● Information shown:
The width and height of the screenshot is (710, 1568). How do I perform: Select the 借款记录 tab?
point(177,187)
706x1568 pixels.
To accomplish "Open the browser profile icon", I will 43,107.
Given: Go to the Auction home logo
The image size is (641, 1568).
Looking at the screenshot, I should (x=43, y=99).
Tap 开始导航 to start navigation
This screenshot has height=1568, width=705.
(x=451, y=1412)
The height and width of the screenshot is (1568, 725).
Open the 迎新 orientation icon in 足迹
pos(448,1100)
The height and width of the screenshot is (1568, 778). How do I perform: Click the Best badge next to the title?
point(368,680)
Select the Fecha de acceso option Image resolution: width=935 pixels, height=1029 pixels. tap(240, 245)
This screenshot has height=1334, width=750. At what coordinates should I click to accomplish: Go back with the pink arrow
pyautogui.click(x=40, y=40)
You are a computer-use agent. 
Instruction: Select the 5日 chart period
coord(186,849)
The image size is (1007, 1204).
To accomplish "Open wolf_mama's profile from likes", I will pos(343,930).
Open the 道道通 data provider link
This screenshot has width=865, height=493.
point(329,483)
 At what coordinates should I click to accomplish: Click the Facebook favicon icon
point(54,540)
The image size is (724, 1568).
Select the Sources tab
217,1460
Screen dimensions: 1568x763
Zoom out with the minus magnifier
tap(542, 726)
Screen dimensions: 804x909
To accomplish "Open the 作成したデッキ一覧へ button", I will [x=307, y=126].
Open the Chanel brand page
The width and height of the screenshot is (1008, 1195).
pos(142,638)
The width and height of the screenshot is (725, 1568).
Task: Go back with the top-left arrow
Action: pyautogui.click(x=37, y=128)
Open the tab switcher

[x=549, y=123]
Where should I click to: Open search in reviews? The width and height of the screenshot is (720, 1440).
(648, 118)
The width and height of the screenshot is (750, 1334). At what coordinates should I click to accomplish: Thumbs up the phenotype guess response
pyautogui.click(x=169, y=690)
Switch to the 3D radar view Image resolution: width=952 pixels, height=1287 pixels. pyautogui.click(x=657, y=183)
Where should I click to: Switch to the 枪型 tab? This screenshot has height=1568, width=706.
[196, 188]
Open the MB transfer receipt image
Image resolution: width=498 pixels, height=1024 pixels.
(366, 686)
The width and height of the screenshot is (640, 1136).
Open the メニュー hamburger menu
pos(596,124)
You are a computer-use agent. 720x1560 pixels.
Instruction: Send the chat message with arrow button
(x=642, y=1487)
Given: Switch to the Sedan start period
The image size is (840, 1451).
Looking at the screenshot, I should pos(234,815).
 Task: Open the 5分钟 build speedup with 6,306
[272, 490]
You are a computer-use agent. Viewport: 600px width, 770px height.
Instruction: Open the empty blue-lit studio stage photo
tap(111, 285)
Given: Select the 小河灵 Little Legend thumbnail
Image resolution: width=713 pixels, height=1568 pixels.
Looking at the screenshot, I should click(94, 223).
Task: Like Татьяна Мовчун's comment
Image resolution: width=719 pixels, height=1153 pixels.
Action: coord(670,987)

● Written exercise:
Copy out the lines of the records verbatim, from the line with "Given: Switch to the Sedan start period" through the end of the records, including both ends.

● The response:
Given: Switch to the Sedan start period
The image size is (840, 1451).
Looking at the screenshot, I should pos(234,815).
 Task: Open the 5分钟 build speedup with 6,306
[272, 490]
You are a computer-use agent. Viewport: 600px width, 770px height.
Instruction: Open the empty blue-lit studio stage photo
tap(111, 285)
Given: Select the 小河灵 Little Legend thumbnail
Image resolution: width=713 pixels, height=1568 pixels.
Looking at the screenshot, I should click(94, 223).
Task: Like Татьяна Мовчун's comment
Image resolution: width=719 pixels, height=1153 pixels.
Action: coord(670,987)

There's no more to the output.